Friday, September 17, 2010

TIFF '10: Traversing precarious terrain


Wednesday evening’s Mavericks session at the 35th Toronto International Film Festival featured Kelly Reichardt, the American director of
Old Joy and Wendy and Lucy. It was probably the most captivating and intimate session of its kind I’ve ever seen at TIFF. Reichardt was interviewed by Entertainment Weekly’s Lisa Schwarzbaum, who would not have been my first choice for the role but in fact did a remarkable job, alternately supporting and gently provoking her subject. Reichardt was warm, good humoured, yet utterly frank about her particular anxieties as a filmmaker who, in the ten years between her first and second features, gradually came to realize the myriad filmmaking methods for which she was not suited and essentially refused to work. Joking somewhat painfully about the disappointingly smallish crowd that turned out for the on-stage Q&A—among them actors Shirley Henderson and Neal Huff, and composer Jeff Grace—Reichardt matter-of-factly tried to explain how she was acutely aware that her opportunities to make the sort of films she wants to make—the sort that are handmade, that use skeletal crews, that offer the talent no pampering whatsoever, that are shot on film despite tiny budgets, that grant the director genuine and complete independence, that reject diversion in favour of quietude, narrative dynamics in favour of close observation and emotional nuance—could evaporate at any moment. Reichardt is beloved and respected, especially amongst local cinephiles, and everyone there seemed to want to reassure her of this, yet honestly, I think her anxieties are perfectly valid. What makes Reichardt’s work so valuable and enduring is also what can make it seem like some sort of endangered species.

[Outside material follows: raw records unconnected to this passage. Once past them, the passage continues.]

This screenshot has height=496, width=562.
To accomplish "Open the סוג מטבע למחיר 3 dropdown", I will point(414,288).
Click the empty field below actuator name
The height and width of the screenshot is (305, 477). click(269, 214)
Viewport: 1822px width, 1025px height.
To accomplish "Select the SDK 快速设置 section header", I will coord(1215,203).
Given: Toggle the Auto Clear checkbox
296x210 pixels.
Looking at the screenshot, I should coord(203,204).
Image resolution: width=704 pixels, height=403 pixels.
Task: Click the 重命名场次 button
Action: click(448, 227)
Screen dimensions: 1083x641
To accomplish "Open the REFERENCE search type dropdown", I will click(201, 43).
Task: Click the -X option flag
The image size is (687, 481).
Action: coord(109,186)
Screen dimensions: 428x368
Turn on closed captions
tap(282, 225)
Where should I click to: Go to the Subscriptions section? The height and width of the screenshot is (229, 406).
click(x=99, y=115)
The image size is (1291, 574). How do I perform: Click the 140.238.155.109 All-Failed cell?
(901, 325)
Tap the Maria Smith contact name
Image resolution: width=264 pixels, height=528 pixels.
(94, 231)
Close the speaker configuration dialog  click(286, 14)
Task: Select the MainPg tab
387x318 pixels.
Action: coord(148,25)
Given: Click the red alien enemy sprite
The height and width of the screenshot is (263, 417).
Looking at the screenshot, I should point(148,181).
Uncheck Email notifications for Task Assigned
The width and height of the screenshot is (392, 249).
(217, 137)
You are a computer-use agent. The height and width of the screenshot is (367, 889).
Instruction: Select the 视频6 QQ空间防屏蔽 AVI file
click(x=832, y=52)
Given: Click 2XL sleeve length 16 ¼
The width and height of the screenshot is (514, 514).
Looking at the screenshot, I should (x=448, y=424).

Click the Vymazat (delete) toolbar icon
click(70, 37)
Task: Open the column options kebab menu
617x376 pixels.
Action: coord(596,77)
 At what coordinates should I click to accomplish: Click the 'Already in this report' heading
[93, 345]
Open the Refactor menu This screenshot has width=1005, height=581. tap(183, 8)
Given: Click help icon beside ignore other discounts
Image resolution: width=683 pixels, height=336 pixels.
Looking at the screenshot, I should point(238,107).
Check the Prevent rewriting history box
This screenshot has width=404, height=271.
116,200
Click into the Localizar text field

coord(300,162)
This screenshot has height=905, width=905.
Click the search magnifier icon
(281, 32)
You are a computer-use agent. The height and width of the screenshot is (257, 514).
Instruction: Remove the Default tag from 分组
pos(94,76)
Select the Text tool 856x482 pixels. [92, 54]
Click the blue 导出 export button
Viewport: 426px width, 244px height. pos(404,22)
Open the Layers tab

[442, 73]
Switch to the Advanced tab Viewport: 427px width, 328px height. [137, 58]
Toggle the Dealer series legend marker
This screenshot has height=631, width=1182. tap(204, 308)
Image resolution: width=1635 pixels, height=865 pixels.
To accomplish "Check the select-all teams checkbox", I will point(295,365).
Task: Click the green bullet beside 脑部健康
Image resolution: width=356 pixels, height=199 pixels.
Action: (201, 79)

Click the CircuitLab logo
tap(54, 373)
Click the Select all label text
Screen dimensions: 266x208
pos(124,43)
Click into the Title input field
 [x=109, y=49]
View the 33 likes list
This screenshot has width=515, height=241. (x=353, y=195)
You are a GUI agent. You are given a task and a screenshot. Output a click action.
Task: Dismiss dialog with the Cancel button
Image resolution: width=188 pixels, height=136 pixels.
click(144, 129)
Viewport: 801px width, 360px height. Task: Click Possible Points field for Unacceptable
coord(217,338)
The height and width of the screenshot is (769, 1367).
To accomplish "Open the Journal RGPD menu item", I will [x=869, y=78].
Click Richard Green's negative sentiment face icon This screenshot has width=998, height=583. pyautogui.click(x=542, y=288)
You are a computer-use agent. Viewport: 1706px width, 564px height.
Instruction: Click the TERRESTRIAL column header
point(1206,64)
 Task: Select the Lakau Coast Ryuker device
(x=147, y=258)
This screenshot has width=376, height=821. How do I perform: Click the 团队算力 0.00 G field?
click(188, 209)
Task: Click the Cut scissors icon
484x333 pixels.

Meek’s Cut-off, Reichardt’s fourth feature, roughly approximates a western, though it forsakes widescreen vistas for square images of landscapes dissolving into other, similar landscapes. It offers a paucity of action, and is firmly committed to conveying the arduousness of settling in unmapped territory. It is distinctly immersive and may very well be the best American film of the year. Based on true events and set in 1845, it chronicles a trio of families traversing Oregon with the increasingly dubious leadership of big-talking, biker-bearded Bruce Greenwood’s Stephen Meek. Terrain proves troublesome and water progressively scarce. Henderson’s character is pregnant. A strangely moving scene finds her chasing a kerchief across parched gray earth in the mischievous wind. Washing up, repairing wheels, building a fire: drawing inspiration for Robert Flaherty’s films, Reichardt allows the group’s chores to play out in real time, and in doing so slowly changes our sense of time. From a distance we watch Michele Williams fire and then reload a musket in a state of panic and it is an unnervingly long process. At one point the men capture an Indian. Against Meek’s wishes they let him live so as to lead them to water. There are no subtitles and we have no special access to his thoughts or intentions. He isn’t ennobled or humanized any more than anyone else. He’s a man, which is enough for Williams’ character to fear him, but also to treat him with respect. She’s pragmatic first and sympathetic second. The film’s ending is sublimely well judged, resolving almost nothing yet ushering us right to the moment where our desperate convey of characters must surrender any notion of being able to control their destinies. Beautiful. But political? It’s that too, but I’d rather you discover those layers on your own.